Con demasiada frecuencia quienes deciden lanzarse a conquistar cargos de poder parecen entender que de lo que se trata es de lograr un premio, un reconocimiento, una oportunidad para seguir ascendiendo y consolidando estatus

El problema no es solo que esto conduzca a que haya menos mujeres líderes, sino a que los hombres que hay no logran desempeñar bien sus funciones. Tomemos el perfil narcisista. En apariencia personas con complejo de superioridad, en la realidad, personas con una autoestima alta pero frágil, necesitadas de refuerzo constante y altamente egocéntricas. Las escogemos porque venden bien sus ideas y porque se estudian a sí mismos al detalle para saber cómo gustar. Pero en realidad los narcisistas no son buenos líderes porque tienen muchas más probabilidades de incurrir en conductas impropias en el trabajo (fraude, acoso…), porque aunque puedan ser visionarios no logran ejecutar luego los grandes planes, porque no responden bien a la crítica y porque tienen poca capacidad de autocontrol.

El problema de base entonces parece residir en que la sociedad, las empresas y todas las organizaciones e instituciones necesitan una reflexión mucho más profunda de en qué consiste el liderazgo y para qué debe servir la clase dirigente. Con demasiada frecuencia quienes deciden lanzarse a conquistar cargos de poder parecen entender que de lo que se trata es de lograr un premio, un reconocimiento, una oportunidad para seguir ascendiendo y consolidando estatus en vez de verse a sí mismos como un recurso al servicio de la empresa, de la sociedad o de la organización, que solo se justifica si efectivamente beneficia al colectivo, cosa que difícilmente podrá hacer si no sabe gestionar bien el equipo humano que trabaja a su servicio y mejorar en el camino. 

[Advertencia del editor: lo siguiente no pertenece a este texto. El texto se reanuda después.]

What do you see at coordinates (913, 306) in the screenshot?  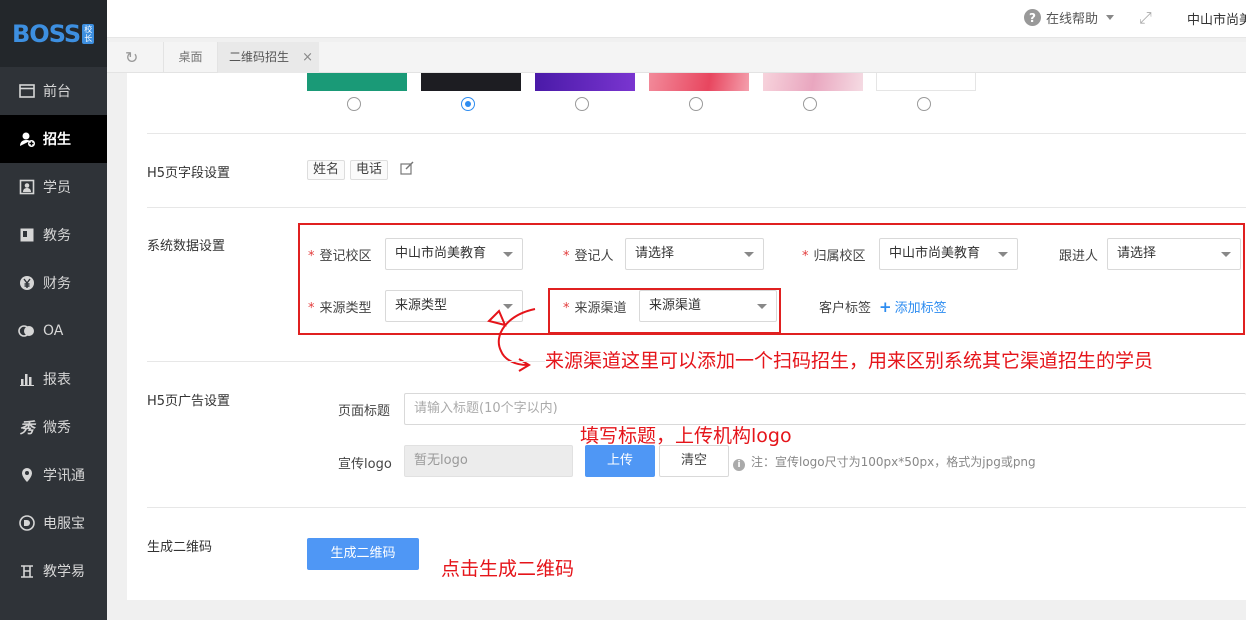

Es para esta gestión adecuada para lo que haría falta primar a personas, no solo con conocimiento y experiencia en un campo, que también, ni con conexiones y contactos que pueden ciertamente ser útiles, sino también a personas con alto grado de inteligencia emocional, que sean capaces de desempeñar un liderazgo transformador que sería el que permitiría hacer de una visión un plan de acción concreto y ejecutable. Personas que sirvan de modelo e inspiración; que tengan la capacidad de delegar, de reforzar, de estimular y de formar a quienes trabajan en el equipo. Personas con alto grado de empatía y autocontrol que les permitan navegar los obstáculos que inevitablemente surgen de la interacción humana, sin agresividad, con resiliencia y efectividad. Personas capaces de cuestionarse a sí mismas y de recibir la crítica como oportunidad de crecimiento. Y ahora sí, preguntémonos: ¿cuántos tenemos un jefe así? ¿Y cómo cambiaría nuestro desempeño y nuestra calidad de vida de tenerlo?